De la nécessaire inutilité des artistes

Dans la dernière livraison de la revue Liberté (no 315, Printemps 2017), l’artiste et illustrateur Clément de Gaulejac signe un dessin désopilant mettant en scène un couple de citadins marchant le long d’une palissade pas très loin d’une usine crachant de la fumée. L’un des deux n’est pas de bonne humeur et dit : « Dérive psychogéographique, mon cul ! C’est surtout un autre de tes plans foireux en banlieue, oui. »
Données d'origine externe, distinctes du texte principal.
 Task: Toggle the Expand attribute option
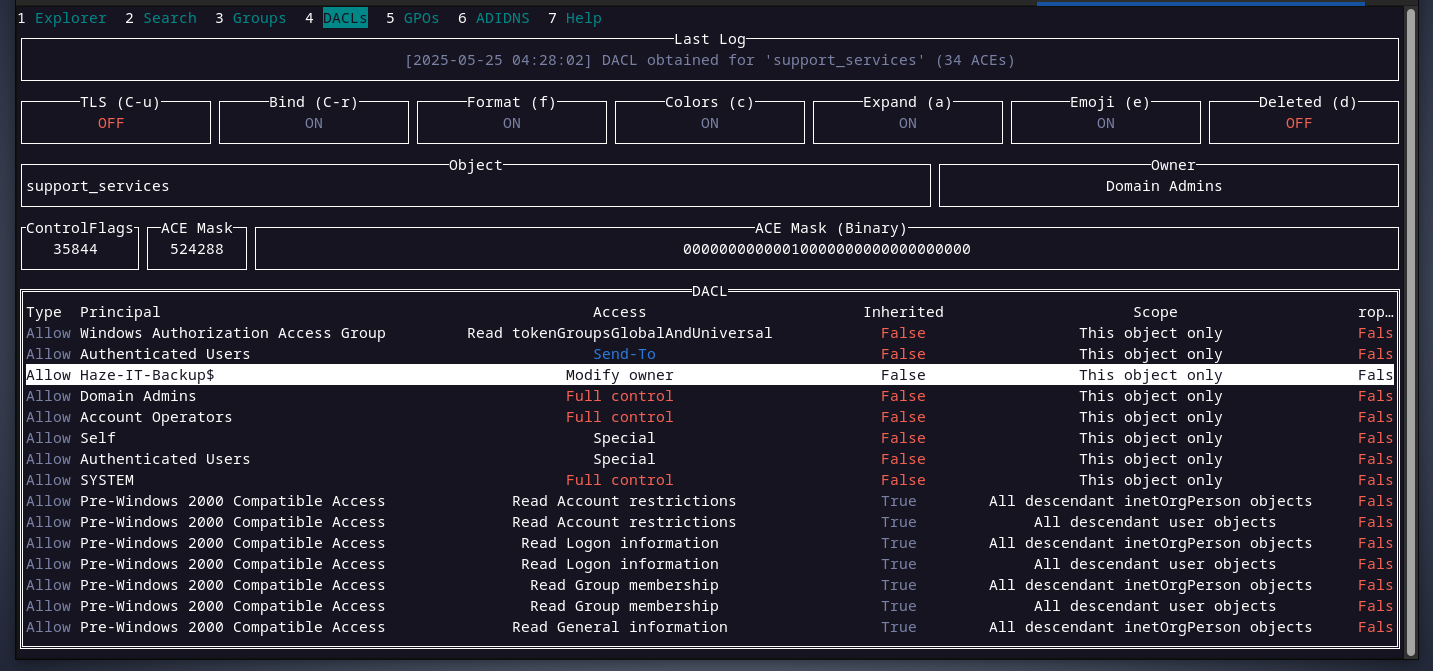pos(907,123)
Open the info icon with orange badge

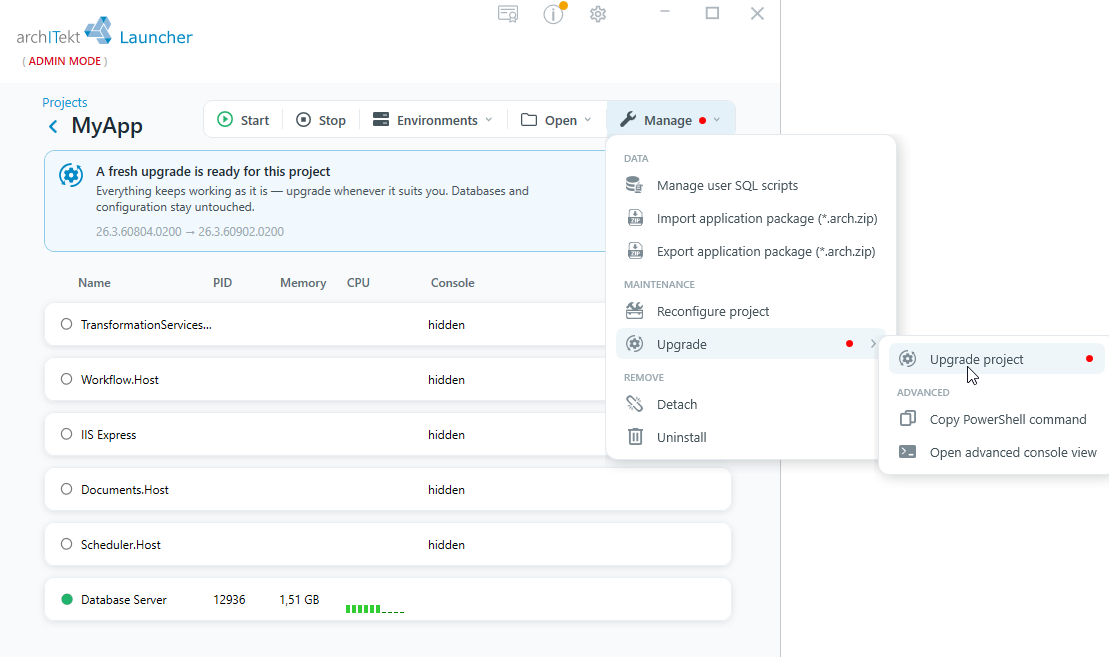554,13
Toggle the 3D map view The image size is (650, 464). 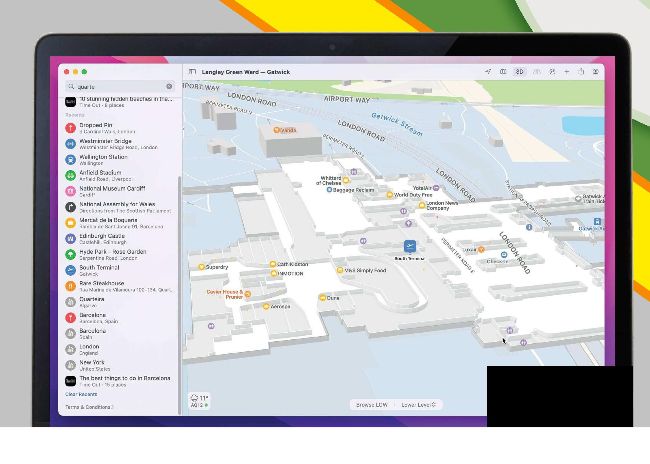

Il faut savoir rire des artistes, les vrais, les faux, ceux qui rêvent de l’être tout comme ceux qui le sont profondément, mais ne le savent pas encore. Et c’est ce que fait très bien depuis plusieurs années, l’auteur du Livre noir de l’art conceptuel (Le Quartanier 2011) qui poursuit aujourd’hui son exploration critique de l’univers artistique avec Les artistes (Le Quartanier). Le petit bouquin, mince en pages, mais dense en réflexions, saisit ces êtres créatifs dans leurs doutes, leurs vérités, leur dogme, leurs candeurs et surtout toutes leurs contradictions, comme cette « Léopoldine (on l’appelait Léo) [qui| était très débordée », dansant avec l’oisiveté, les bras en l’air, sur sa planche à roulettes.
« L’artiste est un mystère, résume l’auteur, joint cette semaine par Le Devoir. Il est à la fois célébré, respecté, mais aussi dénigré, traité parfois de parasite de la société. On adore le détester. Son inutilité est nécessaire. Il y a dans l’artiste une contradiction qui me plaît, une complexité qui mérite d’être affirmée », particulièrement à une époque où certains courants réactionnaires — pas seulement ceux en provenance de la ville de Québec — en font régulièrement des cibles de prédilection.
Répondre aux mensonges
« La manière la plus simple de lutter contre ça, c’est d’opposer la réalité dans sa complexité, dit Clément de Gaulejac, de laisser la pensée intellectuelle juste et honnête répondre aux mensonges et approximations. »
Mensonges ? L’artiste qui coûte de l’argent public et ne rapporte rien est le plus tenace et se nourrit autant du simplisme des uns et de la mauvaise foi des autres. « Comme toutes les activités, l’activité artistique comporte un peu de triche, dit-il. Les artistes doivent développer une langue commune pour se faire comprendre et une singularité pour se distinguer des autres. Cela amène parfois à se tromper soi-même par rapport à ses propres motivations » et à tromper les autres sur la pureté de sa vocation.
Un paradoxe dont les contours sont joliment attrapés par ces dessins qui, comme le manifeste d’Alex, à la page 51, peuvent en blesser quelques-uns, mais comme l’oeuvre de Laurence, page 95, peuvent aussi éloigner durablement la peur de s’ennuyer.